A Guaranteed Replacement Cost (GRC) home insurance policy does not provide coverage for increased regulatory compliance costs required for the rebuild, the Court of Appeal for Ontario has ruled, thus reversing a lower court decision last October that found otherwise.
“The [home insurance policyholders] may…recover the costs of rebuilding their home, without any deduction for depreciation, even if the amount exceeds the [GRC] policy limit,” the Court of Appeal for Ontario explained in a unanimous decision released last Friday.
“The home is to be built on the same location, with materials of similar quality using current building techniques, but without full coverage for ‘increased costs’ to comply with any law regulating the construction or repair of the home.
“This excludes full coverage for [conservation authority policies] and other regulations and bylaws enacted after the [policyholders’] original dwelling was built that would require fixing deficiencies or making enhancements to any features of the home as it stood before the loss occurred.”
Stephen and Claudette Emond lived in a home on the Ottawa river that flooded in April 2019. Their home, declared a total loss, was located in the catchment area of the Mississippi Valley Conservation Authority (MVCA), which regulates development and activities in or adjacent to rivers, lakes, shorelines, hazardous lands, and wetlands.
The MVCA had changed its regulations for building homes in the area before a flood destroyed the Edmonds’ home. The Edmonds insisted their GRC home insurance policy included the additional costs to rebuild their home to comply with the MVCA’s updated regulations.

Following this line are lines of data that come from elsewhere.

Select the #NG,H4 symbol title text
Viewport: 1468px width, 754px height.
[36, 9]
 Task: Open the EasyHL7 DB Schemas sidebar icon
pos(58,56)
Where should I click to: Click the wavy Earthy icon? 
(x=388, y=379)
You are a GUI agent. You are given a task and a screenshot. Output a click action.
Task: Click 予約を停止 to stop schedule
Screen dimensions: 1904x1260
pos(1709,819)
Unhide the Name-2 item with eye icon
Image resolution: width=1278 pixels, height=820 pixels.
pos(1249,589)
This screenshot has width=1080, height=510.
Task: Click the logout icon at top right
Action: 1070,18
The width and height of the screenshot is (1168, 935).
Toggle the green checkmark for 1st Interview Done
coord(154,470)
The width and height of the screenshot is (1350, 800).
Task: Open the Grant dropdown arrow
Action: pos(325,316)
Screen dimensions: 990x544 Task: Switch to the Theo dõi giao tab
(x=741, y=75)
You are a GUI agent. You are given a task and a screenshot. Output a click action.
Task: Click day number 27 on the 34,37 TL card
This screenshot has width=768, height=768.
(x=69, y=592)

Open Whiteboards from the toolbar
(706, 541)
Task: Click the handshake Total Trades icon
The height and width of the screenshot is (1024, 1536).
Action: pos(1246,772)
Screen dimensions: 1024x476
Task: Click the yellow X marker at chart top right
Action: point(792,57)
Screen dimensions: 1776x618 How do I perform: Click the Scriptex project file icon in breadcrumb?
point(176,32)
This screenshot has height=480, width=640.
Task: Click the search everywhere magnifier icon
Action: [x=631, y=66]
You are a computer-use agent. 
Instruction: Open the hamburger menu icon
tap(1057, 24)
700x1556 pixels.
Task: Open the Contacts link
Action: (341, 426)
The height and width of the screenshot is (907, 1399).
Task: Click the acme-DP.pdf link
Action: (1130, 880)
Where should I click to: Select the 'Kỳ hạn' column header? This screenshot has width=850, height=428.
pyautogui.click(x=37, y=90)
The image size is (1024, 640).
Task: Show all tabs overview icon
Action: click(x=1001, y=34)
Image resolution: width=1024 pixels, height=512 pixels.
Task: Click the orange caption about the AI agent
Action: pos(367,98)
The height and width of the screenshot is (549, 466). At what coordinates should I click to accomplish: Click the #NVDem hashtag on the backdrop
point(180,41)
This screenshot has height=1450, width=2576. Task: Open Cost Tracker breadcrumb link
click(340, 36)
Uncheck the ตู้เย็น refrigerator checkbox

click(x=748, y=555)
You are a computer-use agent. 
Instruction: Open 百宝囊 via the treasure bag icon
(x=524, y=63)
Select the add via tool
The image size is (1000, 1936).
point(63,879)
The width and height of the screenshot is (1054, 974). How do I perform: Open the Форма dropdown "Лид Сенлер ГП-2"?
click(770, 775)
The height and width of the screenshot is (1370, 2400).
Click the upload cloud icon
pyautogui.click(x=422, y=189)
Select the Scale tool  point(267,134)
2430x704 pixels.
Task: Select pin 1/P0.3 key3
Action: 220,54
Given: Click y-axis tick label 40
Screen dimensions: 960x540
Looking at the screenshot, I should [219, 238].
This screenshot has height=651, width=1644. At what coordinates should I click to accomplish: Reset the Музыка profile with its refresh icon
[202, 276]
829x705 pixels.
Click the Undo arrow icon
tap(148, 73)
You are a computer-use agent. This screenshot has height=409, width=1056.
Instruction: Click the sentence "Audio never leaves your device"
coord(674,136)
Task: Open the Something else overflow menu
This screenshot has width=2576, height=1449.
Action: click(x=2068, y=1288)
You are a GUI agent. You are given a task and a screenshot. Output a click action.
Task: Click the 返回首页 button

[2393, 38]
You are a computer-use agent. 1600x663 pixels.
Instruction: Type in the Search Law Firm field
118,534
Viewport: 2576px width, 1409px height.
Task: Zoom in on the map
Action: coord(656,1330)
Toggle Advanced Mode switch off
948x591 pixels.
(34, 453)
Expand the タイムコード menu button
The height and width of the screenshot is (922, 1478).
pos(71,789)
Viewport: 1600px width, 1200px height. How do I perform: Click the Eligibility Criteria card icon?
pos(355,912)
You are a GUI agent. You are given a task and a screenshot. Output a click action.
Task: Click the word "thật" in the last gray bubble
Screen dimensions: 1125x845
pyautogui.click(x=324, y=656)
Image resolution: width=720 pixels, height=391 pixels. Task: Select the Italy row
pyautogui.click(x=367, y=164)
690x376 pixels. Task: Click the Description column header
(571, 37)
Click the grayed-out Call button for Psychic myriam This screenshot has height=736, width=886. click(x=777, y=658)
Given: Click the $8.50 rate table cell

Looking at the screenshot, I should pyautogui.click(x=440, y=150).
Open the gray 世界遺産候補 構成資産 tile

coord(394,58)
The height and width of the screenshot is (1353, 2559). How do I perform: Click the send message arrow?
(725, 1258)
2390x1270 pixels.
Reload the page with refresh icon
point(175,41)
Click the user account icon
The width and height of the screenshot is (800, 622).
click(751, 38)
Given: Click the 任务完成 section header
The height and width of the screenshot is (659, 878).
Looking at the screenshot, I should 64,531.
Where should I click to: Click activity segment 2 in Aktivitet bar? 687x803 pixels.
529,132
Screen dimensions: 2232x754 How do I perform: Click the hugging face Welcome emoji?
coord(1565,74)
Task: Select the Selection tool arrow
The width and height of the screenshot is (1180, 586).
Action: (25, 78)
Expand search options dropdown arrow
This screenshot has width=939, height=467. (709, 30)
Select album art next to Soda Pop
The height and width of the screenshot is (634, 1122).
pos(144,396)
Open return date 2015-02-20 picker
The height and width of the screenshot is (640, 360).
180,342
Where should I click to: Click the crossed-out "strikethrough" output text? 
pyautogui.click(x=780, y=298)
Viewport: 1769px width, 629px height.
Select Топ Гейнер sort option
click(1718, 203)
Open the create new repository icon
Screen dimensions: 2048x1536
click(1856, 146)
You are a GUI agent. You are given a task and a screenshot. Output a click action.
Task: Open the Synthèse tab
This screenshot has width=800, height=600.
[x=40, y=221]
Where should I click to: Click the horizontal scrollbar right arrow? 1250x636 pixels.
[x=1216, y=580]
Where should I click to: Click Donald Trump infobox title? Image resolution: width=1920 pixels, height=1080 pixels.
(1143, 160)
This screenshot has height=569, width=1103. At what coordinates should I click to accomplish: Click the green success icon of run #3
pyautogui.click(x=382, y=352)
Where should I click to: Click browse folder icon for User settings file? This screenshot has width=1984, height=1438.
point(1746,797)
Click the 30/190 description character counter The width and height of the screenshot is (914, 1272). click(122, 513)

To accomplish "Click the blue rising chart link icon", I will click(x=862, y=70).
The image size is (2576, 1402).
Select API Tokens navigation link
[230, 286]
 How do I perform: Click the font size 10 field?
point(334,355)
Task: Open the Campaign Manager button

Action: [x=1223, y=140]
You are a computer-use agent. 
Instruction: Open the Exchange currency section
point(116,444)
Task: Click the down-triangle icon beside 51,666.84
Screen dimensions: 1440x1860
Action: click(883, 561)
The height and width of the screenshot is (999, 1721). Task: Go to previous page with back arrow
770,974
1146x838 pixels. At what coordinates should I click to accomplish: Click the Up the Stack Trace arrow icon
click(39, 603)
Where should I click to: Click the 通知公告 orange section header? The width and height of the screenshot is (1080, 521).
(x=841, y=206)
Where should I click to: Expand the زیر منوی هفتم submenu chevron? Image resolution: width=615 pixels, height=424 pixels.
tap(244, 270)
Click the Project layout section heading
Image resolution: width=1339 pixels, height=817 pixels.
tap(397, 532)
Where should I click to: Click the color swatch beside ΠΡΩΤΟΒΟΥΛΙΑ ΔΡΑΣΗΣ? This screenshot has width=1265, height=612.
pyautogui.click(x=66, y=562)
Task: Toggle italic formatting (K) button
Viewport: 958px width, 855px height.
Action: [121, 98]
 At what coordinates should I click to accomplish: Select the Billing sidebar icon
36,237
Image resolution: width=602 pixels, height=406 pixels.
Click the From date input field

Related: GRC policy includes increased compliance costs for rebuild, court rules
Trillium Insurance sold the GRC policy to the Edmonds. It included an exclusion for “…increased costs of repair or replacement due to operation of any law regulating the zoning, demolition, repair or construction of buildings and their related services.”
A lower court judge found the term “any law” in the policy exclusion referred only to legal statutes. Therefore, it did not apply to MVCA “regulations” affecting the zoning, demolition, repair, or construction of newly constructed buildings.
Trillium appealed the ruling, telling the Appeal Court it would have a wide-reaching and detrimental effect on the insurance industry in Canada.
In a unanimous 3-0 decision, the Appeal Court agreed with Trillium that the phrase “any law” in its GRC policy exclusion included regulations. “The plain meaning of the word ‘law’….includes both legislation and rules of subordinate authority such as bylaws and regulations,” the appellate court ruled.
GRC policy exclusions for “additional costs” required to comply with updated building regulations are intended to prevent insurers from bearing the costs of replacing buildings without the same deficiencies that existed before the regulations were changed, the court found.
“In Roth v. Economical Mutual Insurance Company…the Alberta Court of Appeal considered whether an insurance policy covers costs associated with fixing pre-existing deficiencies discovered as a result of, but not caused by, an insured peril,” the Ontario Court of Appeal wrote. “Extending coverage in such cases would require that the insurer determine in each case whether the property complied with all relevant bylaws….
“Quite apart from the fact that this would be practically impossible in most cases, it would also effectively turn an insurer into a guarantor of construction defects and building code violations.”